LAG - Amazon Kinesis Data Analytics SQL Reference

LAG

LAG returns the evaluation of the expression (such as the name of a column) for the record that is N records before the current record in a given window. Both offset and default are evaluated with respect to the current record. If there is no such record, LAG instead returns a specified default expression. LAG returns a value of the same type as the expression.

Syntax

LAG(expr [ , N [ , defaultExpr]]) [ IGNORE NULLS | RESPECT NULLS ] OVER [ window-definition ]

Parameters

expr

An expression that is evaluated on a record.

N

The number of records before the current record to query. The default is 1.

defaultExpr

An expression of the same type as expr that is returned if the record queried (n before the current record) falls outside the window. If not specified, null is returned for values that fall outside the window.

Note

The defaultExpr expression doesn't replace actual null values returned from the source stream.

IGNORE NULLS

A clause that specifies that null values are not counted when determining the offset. For example, suppose that LAG(expr, 1) is queried, and the previous record has a null value for expr. Then the second record previous is queried, and so on.

RESPECT NULLS

A clause that specifies that null values are counted when determining the offset. This behavior is the default.

OVER window-specification

A clause that divides records in a stream partitioned by the time range interval or the number of records. A window specification defines how records in the stream are partitioned, whether by the time range interval or the number of records.

Example

Example Dataset

The examples following are based on the sample stock dataset that is part of Getting Started Exercise in the Amazon Kinesis Analytics Developer Guide. To run each example, you need an Amazon Kinesis Analytics application that has the input stream for the sample stock ticker. To learn how to create an Analytics application and configure the input stream for the sample stock ticker, see Getting Started Exercise in the Amazon Kinesis Analytics Developer Guide.

The sample stock dataset has the schema following.

(ticker_symbol VARCHAR(4), sector VARCHAR(16), change REAL, price REAL)

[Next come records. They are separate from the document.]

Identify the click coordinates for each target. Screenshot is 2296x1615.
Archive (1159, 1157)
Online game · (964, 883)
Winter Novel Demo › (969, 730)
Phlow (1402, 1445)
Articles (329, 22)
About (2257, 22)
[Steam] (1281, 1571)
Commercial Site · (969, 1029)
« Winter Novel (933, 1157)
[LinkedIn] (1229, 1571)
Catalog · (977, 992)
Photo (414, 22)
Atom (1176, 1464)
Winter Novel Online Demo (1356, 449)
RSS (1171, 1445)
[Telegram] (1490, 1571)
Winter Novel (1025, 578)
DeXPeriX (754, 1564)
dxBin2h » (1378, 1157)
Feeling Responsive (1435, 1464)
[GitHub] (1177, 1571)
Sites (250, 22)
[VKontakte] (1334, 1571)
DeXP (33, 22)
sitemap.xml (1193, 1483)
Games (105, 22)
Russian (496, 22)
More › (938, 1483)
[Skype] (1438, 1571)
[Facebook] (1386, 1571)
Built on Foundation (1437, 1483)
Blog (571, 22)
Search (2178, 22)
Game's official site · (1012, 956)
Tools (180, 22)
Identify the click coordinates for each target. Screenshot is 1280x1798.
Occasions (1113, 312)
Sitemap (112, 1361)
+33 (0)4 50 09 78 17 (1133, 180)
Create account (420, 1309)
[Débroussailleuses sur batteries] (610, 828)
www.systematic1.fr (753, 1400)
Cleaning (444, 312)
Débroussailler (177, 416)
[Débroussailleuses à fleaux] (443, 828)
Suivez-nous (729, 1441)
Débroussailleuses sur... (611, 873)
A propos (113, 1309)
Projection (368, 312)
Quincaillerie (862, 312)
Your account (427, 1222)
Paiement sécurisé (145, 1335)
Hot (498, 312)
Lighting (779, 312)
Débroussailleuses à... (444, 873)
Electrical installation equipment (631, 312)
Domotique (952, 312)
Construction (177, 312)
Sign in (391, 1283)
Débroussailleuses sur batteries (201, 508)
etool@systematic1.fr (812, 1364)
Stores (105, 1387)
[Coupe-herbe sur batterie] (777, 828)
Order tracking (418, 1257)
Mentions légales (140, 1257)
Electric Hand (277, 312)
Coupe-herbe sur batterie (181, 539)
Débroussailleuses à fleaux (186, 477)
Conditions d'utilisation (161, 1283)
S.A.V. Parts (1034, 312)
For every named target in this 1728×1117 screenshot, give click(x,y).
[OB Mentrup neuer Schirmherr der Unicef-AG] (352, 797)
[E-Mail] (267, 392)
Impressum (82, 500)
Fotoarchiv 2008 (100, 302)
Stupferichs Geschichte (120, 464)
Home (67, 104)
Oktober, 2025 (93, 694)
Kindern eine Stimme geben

Example 1: Return Values from Previous Records in an OVER Clause

In this example, the OVER clause divides records in a stream partitioned by the time range interval of '1' minute preceding. The LAG function then retrieves price values from the two previous records that contain the given ticker symbol, skipping records if price is null.

CREATE OR REPLACE STREAM "DESTINATION_SQL_STREAM" ( ticker_symbol VARCHAR(4), price DOUBLE, previous_price DOUBLE, previous_price_2 DOUBLE); CREATE OR REPLACE PUMP "STREAM_PUMP" AS INSERT INTO "DESTINATION_SQL_STREAM" SELECT STREAM ticker_symbol, price, LAG(price, 1, 0) IGNORE NULLS OVER ( PARTITION BY ticker_symbol RANGE INTERVAL '1' MINUTE PRECEDING), LAG(price, 2, 0) IGNORE NULLS OVER ( PARTITION BY ticker_symbol RANGE INTERVAL '1' MINUTE PRECEDING) FROM "SOURCE_SQL_STREAM_001"

The preceding example outputs a stream similar to the following.

Table showing stock data with columns for time, ticker symbol, price, and previous prices.

Notes

LAG is not part of the SQL:2008 standard. It is an Amazon Kinesis Data Analytics streaming SQL extension.